I also don't fully understand the doc with optimvar and how the problem setup would work so am just throwing darts here--and the crystal ball is dark.
BOWEN LI on 21 Jul 2019
let me try to make this clearer, basically i have y1 y2 y3 and y4, which are binary decision variables (0 or 1). And i create these y1 - y4 by optimvar which will be used in a optimization toolbox.
Also, y1 - y4 are originally all equal to 0,then at some point (in year 1, year 2, year 3, year 4) they turn to 1. So i have to make a third dimension which is about time.
And the matrix has to be in the form below, that y1 - y4 has to be in their specific position shown in the matrix.
yi = [y1 y2 y3 y4
y2 y2 y3 y4
y3 y3 y3 y4
y4 y4 y4 y4]
So in order to add a third dimension that is to make a three dimensinal matrix, i'm wondering how. First of all, I tried to make yi a 3D matrix, that does not work with optimvar. Then, i made y1 - y4 3D dimensional optimization variables, and put them according to the loayout of matrix yi.
Sorry for any misunderstandings, I sometimes need to review a lot to make these things clear. Thank you!

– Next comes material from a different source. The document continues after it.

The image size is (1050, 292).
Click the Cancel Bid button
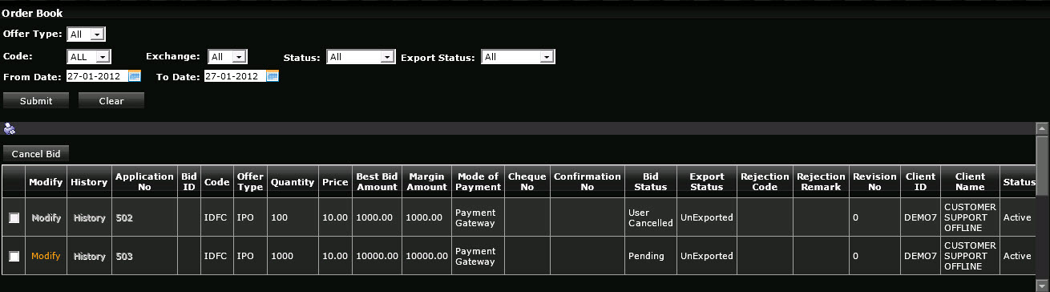(36, 153)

Kavya Vuriti on 24 Jul 2019
Hi,
From the question I understand that you created an optimization variable y and wants to create a 3-dimensional matrix yi in a specific layout where the 3rd dimension is time.
Try using the following code:
y=optimvar('y',[4,1,4],'Type','integer','LowerBound',0,'UpperBound',1);
yi=[y(1,1,1),y(2,1,1),y(3,1,1),y(4,1,1);y(2,1,1),y(2,1,1),y(3,1,1),y(4,1,1);y(3,1,1),y(3,1,1),y(3,1,1),y(4,1,1);y(4,1,1),y(4,1,1),y(4,1,1),y(4,1,1)];
yi(:,:,2)=[y(1,1,2),y(2,1,2),y(3,1,2),y(4,1,2);y(2,1,2),y(2,1,2),y(3,1,2),y(4,1,2);y(3,1,2),y(3,1,2),y(3,1,2),y(4,1,2);y(4,1,2),y(4,1,2),y(4,1,2),y(4,1,2)];
yi(:,:,3)=[y(1,1,3),y(2,1,3),y(3,1,3),y(4,1,3);y(2,1,3),y(2,1,3),y(3,1,3),y(4,1,3);y(3,1,3),y(3,1,3),y(3,1,3),y(4,1,3);y(4,1,3),y(4,1,3),y(4,1,3),y(4,1,3)];
yi(:,:,4)=[y(1,1,4),y(2,1,4),y(3,1,4),y(4,1,4);y(2,1,4),y(2,1,4),y(3,1,4),y(4,1,4);y(3,1,4),y(3,1,4),y(3,1,4),y(4,1,4);y(4,1,4),y(4,1,4),y(4,1,4),y(4,1,4)];
Hope it works.

#### 1 Comment

BOWEN LI on 24 Jul 2019
Thank you so much! I will try with yours. Appreciate for your answer.